▸ **Co należy zrobić**:
Zredaguj poniższe wiersze, zamieniając „Click” na „Tap”. Resztę pozostaw bez zmian.

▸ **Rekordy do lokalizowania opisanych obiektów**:

..............................

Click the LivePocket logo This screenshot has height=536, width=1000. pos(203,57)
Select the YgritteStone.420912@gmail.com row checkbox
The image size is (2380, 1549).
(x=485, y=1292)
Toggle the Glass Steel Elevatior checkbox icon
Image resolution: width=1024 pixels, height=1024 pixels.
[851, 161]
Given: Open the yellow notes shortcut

..............................

▸ **Odpowiedź pisemna**:
Tap the LivePocket logo This screenshot has height=536, width=1000. pos(203,57)
Select the YgritteStone.420912@gmail.com row checkbox
The image size is (2380, 1549).
(x=485, y=1292)
Toggle the Glass Steel Elevatior checkbox icon
Image resolution: width=1024 pixels, height=1024 pixels.
[851, 161]
Given: Open the yellow notes shortcut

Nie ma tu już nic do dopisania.